NG: Definitivamente não. Mas também não me considero um.

HT: Se pudesse voltar no tempo, teria trilhado outro caminho à fama que não seja com revistas masculinas e com a banheira do Gugu, por exemplo? Por que?

HT: Não. Eu vivi de acordo com o momento. Quando me mudei de Uberlândia (MG) para o Rio, eu precisava desesperadamente de trabalho e essas foram as portas que se abriram para mim. Não foi uma questão de escolha, mas de oportunidade. Eu era muita menina, tinha apenas 19 anos e fiz trabalhos compatíveis à minha idade, capacidade no momento e que me pagassem de forma tal que eu conseguisse me autosustentar e sustentar minhas filhas. Os trabalhos para época e para minha mentalidade de então eram muito bons. Posar para a Revista Playboy significava muito, as mulheres mais expressivas do país passavam por ali e somente elas, de atrizes a atletas a dançarinas e socialites,fazia parte do glamour da época.

HT: Mas e a banheira do Gugu?

NG: Esse também foi um trabalho que marcou época. Me lembro que era um quadro disputadíssimo onde garotas do Brasil inteiro queriam participar, assim como os convidados. Era de audiência absurda que derrubava a Globo numa época em que a emissora detinha quase que unanimidade do Ibope nacional. E fui titular do quadro por dois anos. Só tenho do que me orgulhar e agradecer. Quando fui convidada para o quadro da “Banheira do Gugu”, na mesma época, fui convidada para o elenco de apoio de “Malhação” pelo então produtor de elenco Luiz Antonio Rocha. Optei pela “Banheira” porque me pagava por domingo o mesma salário que a Globo me pagaria por mês, trabalhando seis dias por semana. Não me arrependo, o fiz porque precisava ter feito para garantir o sustento meu e das minhas filhas. E Deus me abençoou e vem me abençoando por isso.

HT: E ainda tem o Carnaval….

NG: Sabidamente uma das maiores expressões culturais brasileiras. O que também só tenho boas lembranças. Fui Rainha de Bateria de escolas que eu amava como Caprichosos de Pilares. Era tratada com muito carinho e respeito, tinha salário, segurança, fantasia paga pela escola, assistentes, credencias para mim, meus ajudantes, motorista, o que hoje em dia seria inviável. Então mais uma vez repito: considero que participei de fases do Brasil que foram marcantes e vivi os melhores momentos delas. Acho que tudo foi válido como experiência e me ajudou muito em cada momento vivido. Tudo colaborou para que eu me torna-se a mulher que sou hoje.

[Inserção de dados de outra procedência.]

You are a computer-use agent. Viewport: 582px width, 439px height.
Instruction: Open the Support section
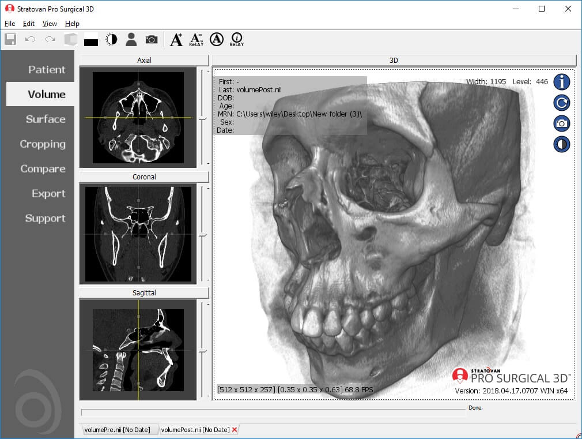click(x=46, y=218)
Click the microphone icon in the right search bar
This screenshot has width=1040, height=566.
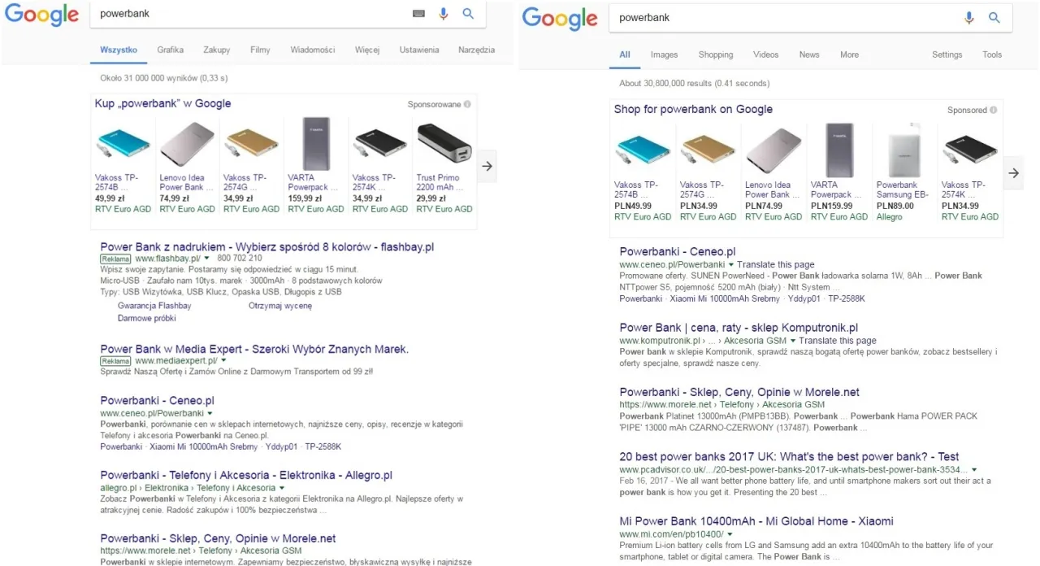(969, 17)
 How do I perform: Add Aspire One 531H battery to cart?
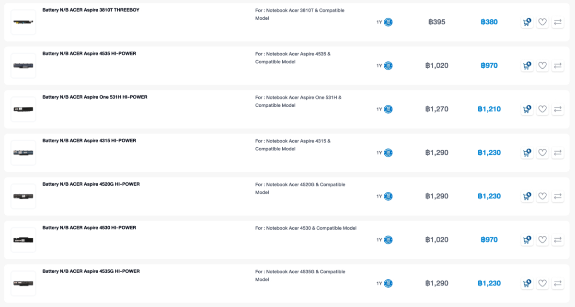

HT: Mudaria se pudesse voltar no tempo?

NG: É claro que eu não voltaria ao passado, o que passou, passou e hoje vivo num universo totalmente diferente.  Não só o mundo evoluiu, como a minha vida mudou muito e eu mudei muito também. Estou em constante processo de evolução. Vivo um dia de cada vez, e vou abraçando as oportunidades que aparecem tentando sempre fazer as melhores escolhas dentro das minhas possibilidades e dando o melhor de mim. Assim sigo.

HT: A Playboy americana anunciou que não publicará mais fotos de mulheres nuas, apenas sensuais. O que acha dessa mudança editorial, digamos, trilhando um rumo mais pudico?

NG: Hugh Hefner sempre foi um homem à frente de seu tempo, um visionário. Isso é indiscutível. Acho essa mudança muito inteligente. Ele claramente está acompanhando as mudanças do mercado editorial para garantir o bom rendimento dos seus negócios. A internet tornou o mercado de revistas masculinas inviável. Mas as matérias, o conteúdo inteligente e dinâmico da Playboy ainda são de alta qualidade e na minha opinião há sim mercado para eles. Bato palmas ao Hugh Hefner. Acertou mais uma vez.